Subobject-level Image Tokenization
Delong Chen, Samuel Cahyawijaya, Jianfeng Liu, Baoyuan Wang, Pascale Fung
TL;DR
This work addresses the limitation of patch-based image tokenization by introducing subobject-level adaptive tokenization, epitomized by the EPOC tokenizer that combines boundary detection with watershed segmentation to achieve panoptic, monosemantic tokens with low computational overhead. Through extensive intrinsic evaluations, EPOC demonstrates strong alignment with human morphology and superior efficiency relative to SAM-based approaches. Extrinsic evaluation shows that subobject tokenization—particularly EPOC—facilitates faster convergence and better generalization for vision-language models across multiple datasets, using fewer visual tokens and proving robust to token reduction. The results underscore the practical impact of adaptive segmentation for scalable image understanding and captioning tasks, while highlighting opportunities for further improvements in boundary estimation and downstream integration.
Abstract
Patch-based image tokenization ignores the morphology of the visual world, limiting effective and efficient learning of image understanding. Inspired by subword tokenization, we introduce subobject-level adaptive token segmentation and explore several approaches, including superpixel, SAM, and a proposed Efficient and PanOptiC (EPOC) image tokenizer.
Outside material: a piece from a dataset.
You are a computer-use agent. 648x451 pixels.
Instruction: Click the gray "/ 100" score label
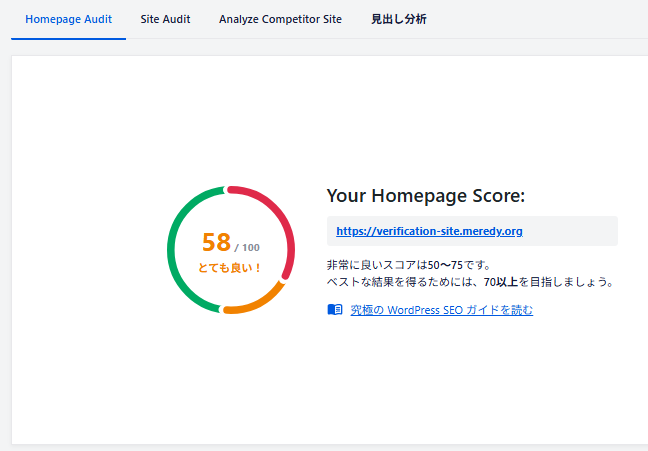tap(247, 248)
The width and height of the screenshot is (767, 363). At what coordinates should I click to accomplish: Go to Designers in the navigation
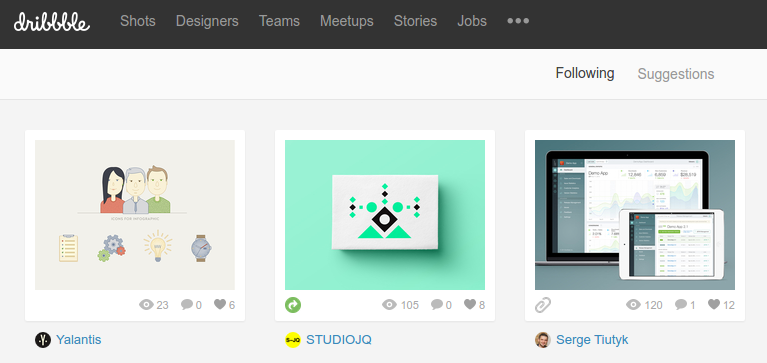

Our EPOC combines boundary detection -- a simple task that can be handled well by a compact model -- with watershed segmentation, which inherently guarantees no pixels are left unsegmented. Intrinsic evaluations across 5 datasets demonstrate that EPOC's segmentation aligns well with human annotations of both object- and part-level visual morphology, producing more monosemantic tokens and offering substantial efficiency advantages. For extrinsic evaluation, we designed a token embedding that handles arbitrary-shaped tokens, and trained VLMs with different tokenizers on 4 datasets of object recognition and detailed captioning. The results reveal that subobject tokenization enables faster convergence and better generalization while using fewer visual tokens.